The Pantheon of Open City
“In War, an Open City is a settlement which abandoned all defensive efforts, generally in the event of the imminent capture of the city to avoid destruction.”[1]The declaration of Open City by the French government on 11 June 1940 during the Battle of France was intended to protect the city's civilians and cultural landmarks from a futile battle, and it also reminds us the beginning of WWII more than eight decades ago. As we celebrate the centennial event of the Paris Olympic Games between 1924 and 2024, the cessation of hostilities known as the Olympic Truce[2]has been widely promoted during the Games.
In Contemporary Urban Planning, architects, planners, and theorists envision the Open City as a space where social integration, cultural diversity, and collective identity can be actively fostered through interaction and exchange.[3]The 2024 Olympic logo features a symbolic female portrait, Marianne[4], a republican icon representing the champion of freedom and democracy against all forms of oppression. This holds huge significance as the establishment of an Open City without the free people from all races is unimaginable.
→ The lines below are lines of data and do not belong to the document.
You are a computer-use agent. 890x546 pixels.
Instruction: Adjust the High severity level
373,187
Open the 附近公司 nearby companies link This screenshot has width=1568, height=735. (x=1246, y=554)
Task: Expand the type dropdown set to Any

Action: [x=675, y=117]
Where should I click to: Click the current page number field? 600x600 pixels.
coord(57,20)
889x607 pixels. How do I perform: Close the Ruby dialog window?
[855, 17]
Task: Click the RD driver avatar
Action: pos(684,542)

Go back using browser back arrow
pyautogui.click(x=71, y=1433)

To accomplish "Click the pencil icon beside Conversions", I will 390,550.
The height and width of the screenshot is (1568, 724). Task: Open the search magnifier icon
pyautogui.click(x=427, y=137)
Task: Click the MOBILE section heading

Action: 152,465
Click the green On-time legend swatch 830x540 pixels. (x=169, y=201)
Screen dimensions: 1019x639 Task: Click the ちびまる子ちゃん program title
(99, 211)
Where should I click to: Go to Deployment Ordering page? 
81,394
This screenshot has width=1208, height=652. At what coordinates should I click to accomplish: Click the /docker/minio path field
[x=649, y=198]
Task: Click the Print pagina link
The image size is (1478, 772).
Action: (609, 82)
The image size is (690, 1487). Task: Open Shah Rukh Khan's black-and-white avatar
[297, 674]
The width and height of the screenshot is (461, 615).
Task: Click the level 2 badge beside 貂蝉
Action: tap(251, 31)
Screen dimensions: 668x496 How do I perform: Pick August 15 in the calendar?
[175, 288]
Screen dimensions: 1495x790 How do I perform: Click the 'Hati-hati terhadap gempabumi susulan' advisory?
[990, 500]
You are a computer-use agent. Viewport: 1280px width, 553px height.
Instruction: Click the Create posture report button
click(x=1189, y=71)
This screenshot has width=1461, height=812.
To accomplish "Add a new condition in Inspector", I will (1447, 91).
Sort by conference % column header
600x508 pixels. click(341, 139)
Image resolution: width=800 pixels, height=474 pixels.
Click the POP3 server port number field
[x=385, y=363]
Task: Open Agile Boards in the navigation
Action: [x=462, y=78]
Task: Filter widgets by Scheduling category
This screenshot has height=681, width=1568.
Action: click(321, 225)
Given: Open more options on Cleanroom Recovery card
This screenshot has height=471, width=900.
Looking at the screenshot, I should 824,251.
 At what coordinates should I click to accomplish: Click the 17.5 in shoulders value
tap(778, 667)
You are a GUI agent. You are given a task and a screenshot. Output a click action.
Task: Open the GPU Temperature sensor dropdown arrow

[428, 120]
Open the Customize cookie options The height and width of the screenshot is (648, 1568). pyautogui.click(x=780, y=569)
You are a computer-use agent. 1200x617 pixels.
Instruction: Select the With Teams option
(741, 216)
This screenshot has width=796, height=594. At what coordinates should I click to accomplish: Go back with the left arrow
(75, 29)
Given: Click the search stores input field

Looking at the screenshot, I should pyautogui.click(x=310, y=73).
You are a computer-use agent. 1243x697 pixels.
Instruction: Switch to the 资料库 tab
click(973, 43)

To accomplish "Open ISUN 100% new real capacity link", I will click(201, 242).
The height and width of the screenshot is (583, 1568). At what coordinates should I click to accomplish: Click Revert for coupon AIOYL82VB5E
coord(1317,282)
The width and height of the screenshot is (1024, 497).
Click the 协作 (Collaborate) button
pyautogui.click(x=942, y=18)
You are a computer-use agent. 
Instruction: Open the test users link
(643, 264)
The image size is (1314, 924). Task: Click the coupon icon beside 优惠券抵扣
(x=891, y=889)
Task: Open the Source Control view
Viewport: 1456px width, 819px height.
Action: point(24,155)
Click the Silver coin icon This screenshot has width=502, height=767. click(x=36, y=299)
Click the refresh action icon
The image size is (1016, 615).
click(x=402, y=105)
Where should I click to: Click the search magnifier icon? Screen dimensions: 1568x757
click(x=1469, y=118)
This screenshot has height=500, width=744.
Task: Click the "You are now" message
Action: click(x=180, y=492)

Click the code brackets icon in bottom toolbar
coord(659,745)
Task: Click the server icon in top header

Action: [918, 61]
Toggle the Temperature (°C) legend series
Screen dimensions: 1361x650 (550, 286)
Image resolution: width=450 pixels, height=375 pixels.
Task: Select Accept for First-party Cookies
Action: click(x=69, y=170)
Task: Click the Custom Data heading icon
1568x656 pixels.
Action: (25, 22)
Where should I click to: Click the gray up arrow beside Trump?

The Paris trip at the end of 2024 presents a valuable opportunity for us to examine how, through the lens of both art and sports, we can continue to critically evaluate our efforts to ease the devastating conflicts plaguing humanity, considering both peacetime and wartime contexts within the city's contemporary happenings and history in the past. Through in depth field work and investigation, Chee Kiong and Yen Peng will each present a work that will be housed under the Open City. They will employ elements of shared experiences to articulate nuanced perspectives on the complexity of human connectedness.
[1] https://en.wikipedia.org/wiki/Open_city
[2] https://olympics.com/ioc/olympic-truce
[3] https://warwick.ac.uk/fac/soc/sociology/research/projects/isc/opencity/
[4] https://www.paris2024.org/en/a-single-emblem-for-paris-
In the Pantheon - the Paris Avatar
The Paris-SG Mnemosyne Atlas
Inspired by an experience stumbling upon scenes and figures from personal travel photos that bare uncanny similarities with found online archival images, Yen Peng’s works play with the montage or juxtaposition of archival images that resonate with a punctum beyond mere recognition. Her most recent research further draws upon the concept of the *Mnemosyne Atlas from the German art historian Aby Warburg, putting together disparate images from various times and regions, juxtaposing them in search of a visual, non-linear historical narrative. This memory/punctum-aligned expression hopes to study the crossings between personal experiences and unexpected resonances of collective memories versus official and historical accounts.
In the Paris-SG Mnemosyne Atlas (tentative name), the artist will work with images collected from the on-site research during the Paris trip, and explore unknown or forgotten links between France and Singapore. Specific topics and images related to shared experiences or histories (e.g. war, colonialism, migrants, architecture, etc) will evolve through discoveries and research processes. More than just image collection, this project aims to be a thought-provoking investigation of personal identity, collective memory, and the complex tapestry of connections across cultures.
The Atlas will be part of the Pantheon in the Open City.
*Mnemosyne Atlas - the Map of the Goddess of Memory, refers to an unfinished project by German art historian Aby Warburg (1866-1929). As a collection of thousands of images including photographs, engravings, and postcards, etc arranged on panels, it explored recurring symbols and themes across time and cultures, providing glimpses into interconnectedness of human experience across time and space.